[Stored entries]
- - - - - - -

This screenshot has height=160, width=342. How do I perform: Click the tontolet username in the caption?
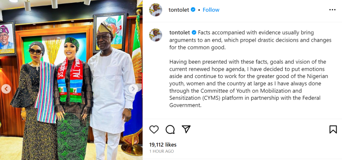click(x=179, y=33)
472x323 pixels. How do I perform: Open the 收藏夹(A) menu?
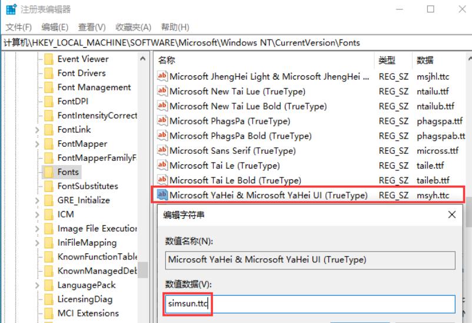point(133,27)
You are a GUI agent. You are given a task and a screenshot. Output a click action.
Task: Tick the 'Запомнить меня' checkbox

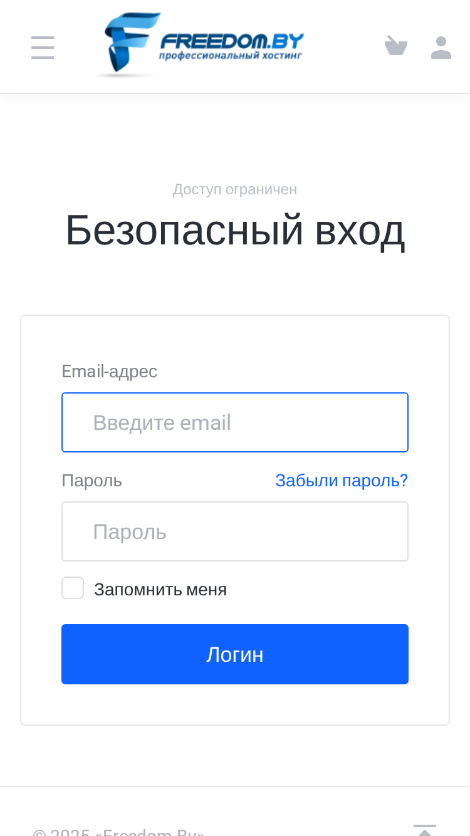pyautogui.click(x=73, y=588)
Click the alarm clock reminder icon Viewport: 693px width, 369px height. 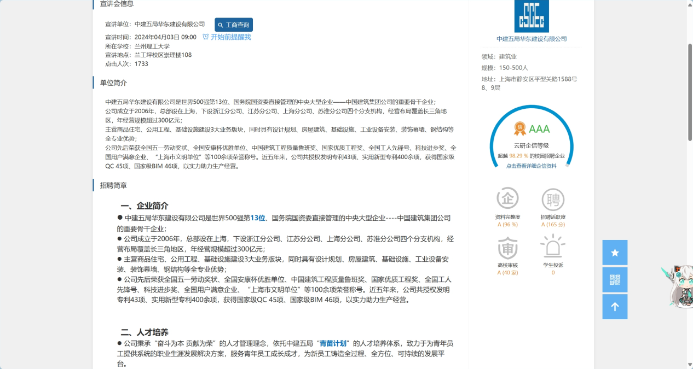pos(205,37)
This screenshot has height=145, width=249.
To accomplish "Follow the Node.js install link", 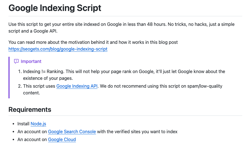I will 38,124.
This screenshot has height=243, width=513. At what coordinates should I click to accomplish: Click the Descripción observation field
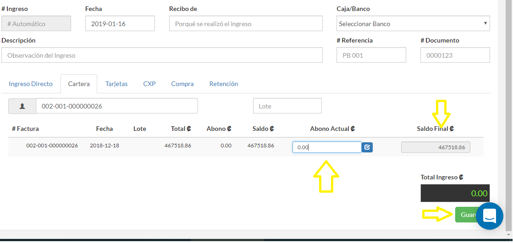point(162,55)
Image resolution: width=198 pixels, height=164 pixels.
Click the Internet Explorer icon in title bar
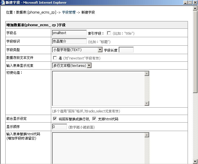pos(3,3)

- - - - - - -

= EXERCISE =
Your response must consist of the lines from the beginning of the data through the line containing "You are a GUI", transcribed exactly, with no pictures.

= SOLUTION FOR THIS TASK =
This screenshot has height=160, width=342. How do I perform: Click the tontolet username in the caption?
click(x=179, y=33)
472x323 pixels. How do I perform: Open the 收藏夹(A) menu?
point(133,27)
You are a GUI agent. You are given a task and a screenshot. Output a click action.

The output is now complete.